Creating Project Properties



Project properties are designed to enable you to create your own properties in p:IGI+. They are similar to user columns in p:IGI-3, but much more powerful and flexible.

Once defined, a project property behaves like any other property in p:IGI+. It has units, can have an equation, can be used in graphs, sample sets, pages etc. You can import data into it, and view data in it. You can create as many project properties as you like - there are no limits. You can share your new project properties with colleagues whenever you export them with an templates.

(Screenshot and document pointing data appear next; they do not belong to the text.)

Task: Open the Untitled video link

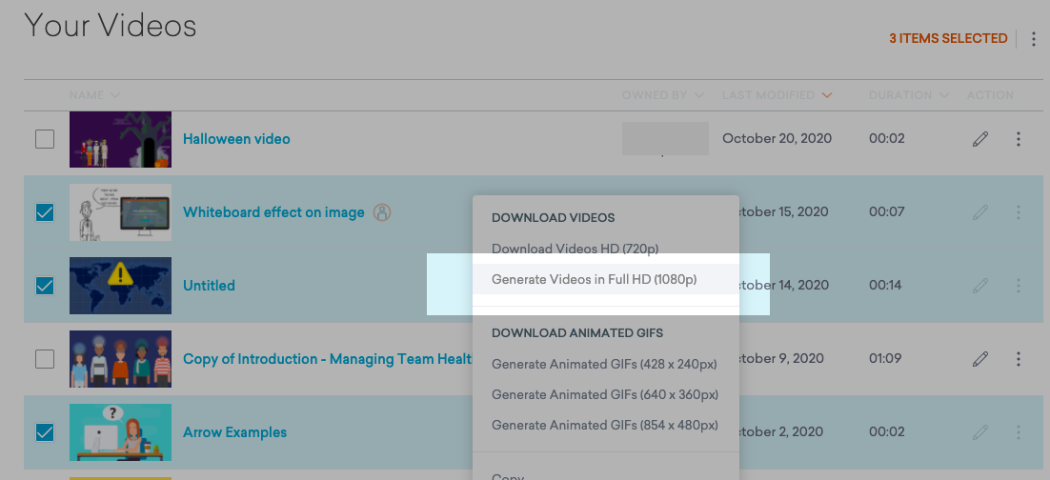Action: [x=209, y=286]
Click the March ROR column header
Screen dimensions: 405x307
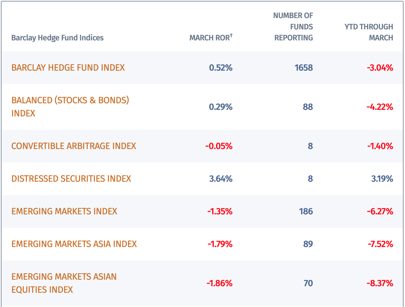[x=211, y=38]
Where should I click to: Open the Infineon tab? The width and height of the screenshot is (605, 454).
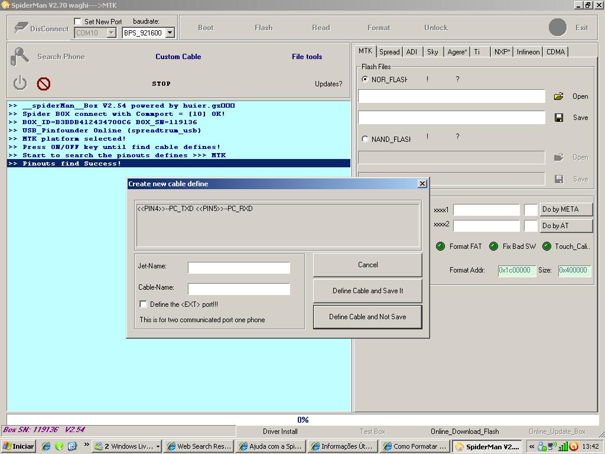(528, 52)
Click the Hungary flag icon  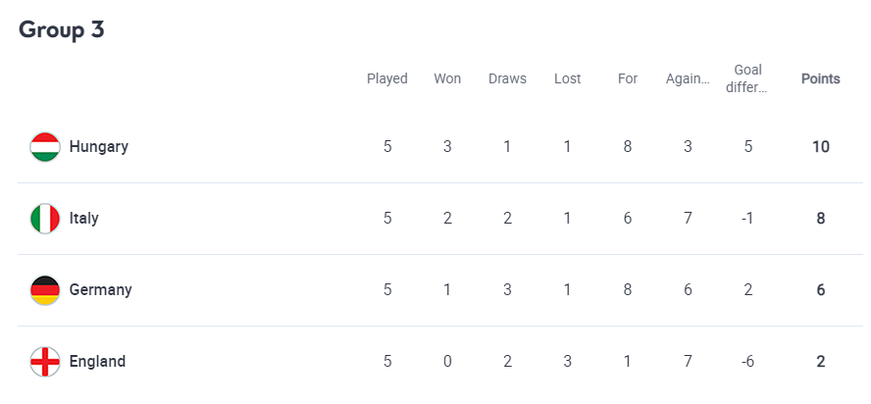pyautogui.click(x=45, y=147)

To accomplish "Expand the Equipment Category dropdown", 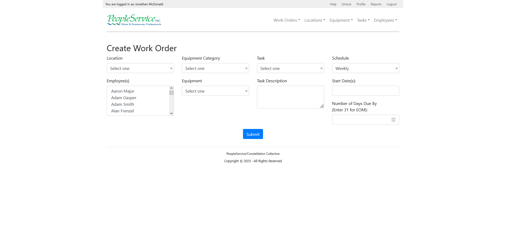I will [215, 68].
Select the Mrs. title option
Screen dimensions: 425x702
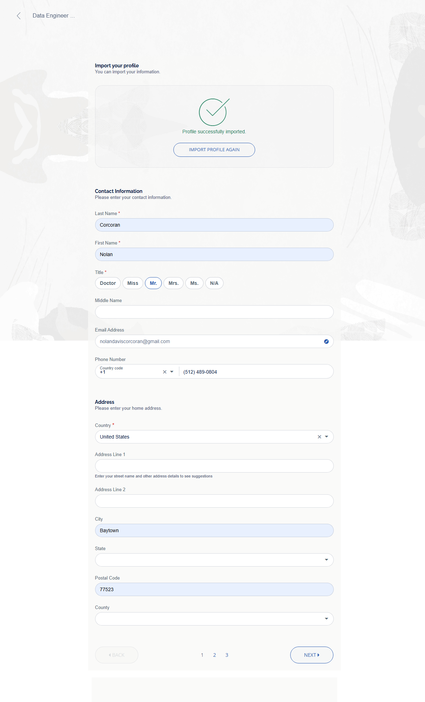[x=173, y=283]
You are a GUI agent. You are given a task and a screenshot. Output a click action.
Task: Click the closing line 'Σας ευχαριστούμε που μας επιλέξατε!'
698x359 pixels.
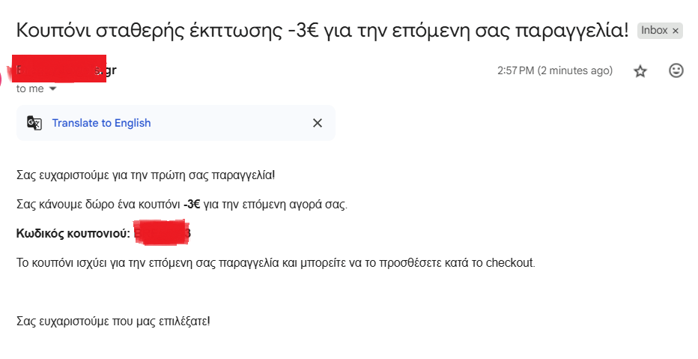coord(113,322)
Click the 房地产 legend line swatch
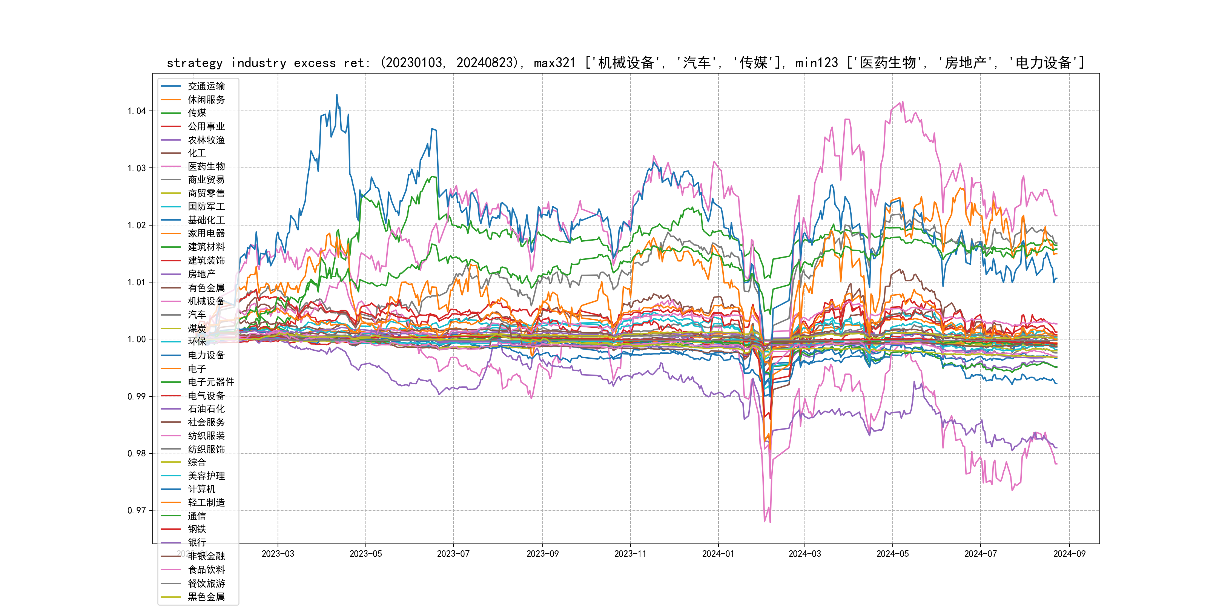The width and height of the screenshot is (1222, 611). point(171,274)
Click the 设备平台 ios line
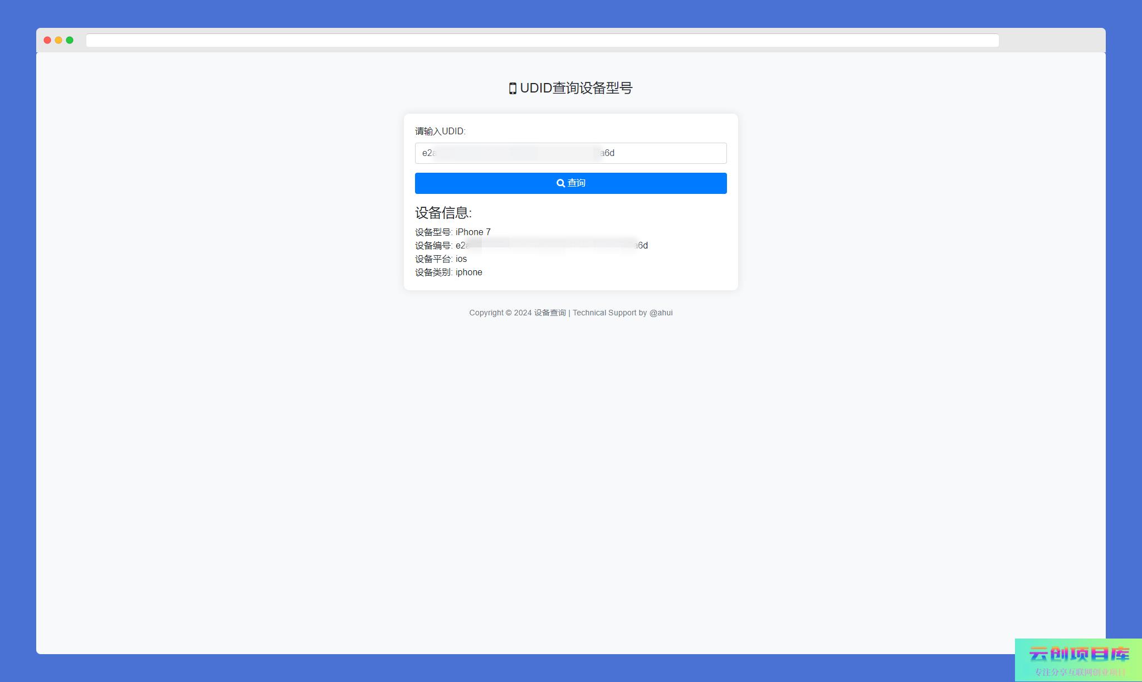 tap(441, 259)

Usage:  Data --> Create project property...

How to use in practice

Creating project properties



When creating a project property you need to decide on:

  1. The type of property you wish to create:
    • Standard – a typical property in p:IGI+ with one value per sample.
    • Gas – a gas property in p:IGI+ which might be measured as a volume, mol or mass fraction, or be of unknown fraction.
    • Molecular – a property typically measured by GC(MS) which can be measured as a height, area, concentration from height or concentration from area, or may be of unknown measurement.
  2. The data type of the measurement, which can be Numerical or Text.
  3. The short and long names for the property – short names are used in most places, for example on column headers in the spreadsheet, or as axis labels on graphs. Long names can be useful to help you find the property in the property search and can be more descriptive to help other users understand the meaning of the property you have created.
  4. The analysis group to which the property should be added. By default we suggest adding new properties to the custom analysis group. This will make them easier to find, however if you want to add a new property, for example a new ratio to the Biomarker GCMSMS group then you can do that.
  5. The unit group with which the numeric measurement is associated. By default we select the unitless unit group since we imagine you will often be creating new ratios, which are typically unitless, however you are free to use any of the unit groups available in p:IGI+; this will allow unit conversions on your new property within the unit group. Text properties will clearly not have units!
  6. The default unit – by default we choose the base unit for the unit group you select. For example in the Unitless unit group the base unit is the Euclid (Euc) which is the natural non-dimensional unit, but you could choose to show the result by default in %.
  7. The default number of decimal places to show in the page views. By default we set this to 1 decimal place, but you can adjust if you need to.
  8. The default ratio with which to show the result. Set this to NoRatio if you don’t want to allow users to modify the ratio, but if the property you are creating is a ratio, then set this to the un—normalised (a/b) or normalised (a/(a+b)) ratio.
  9. You can optionally add an equation, but more on that in the page on Creating project property equations.
Using project properties

Having created the property it will now appear like any other property in p:IGI+ and can be found using the standard property selector – just start typing the name of your new property and you can use this right across the system, in graphs, sample sets, pages, as an input to another equation for another new property. The only difference to the standard IGI supplied properties in p:IGI+ is that project properties only exist within the project you have created. At present the only way to remove a project property from p:IGI+ is to undo the creation (using Ctrl-z, or the undo icon); this completely removes the project property from the system.

Note that you should only set the ratio to something other than NoRatio if you want users to be able to change from normalised a/(a+b) to un-normalised a/b, and also the inverse of those: b/a and b/(a+b). 

Sharing project properties

The project property only exists within the project in which it was created. What if you want to share a graph (with overlays etc) that you created that help interpret the new project property. No problem, simple export the graph as a template, send this to your colleague and they can import the graph into their project. This will create your project property (and any associated equation) in their project, evaluate the equation in their project (this can cause the application to freeze for a short time on loading the template in big projects) and create your graph complete with overlay.

If you want to share a large number of project properties add them to a new page you have created and share the template for this page – this will add all project properties to another project. Be aware that creating project properties, particularly with equations, can be slow on large projects.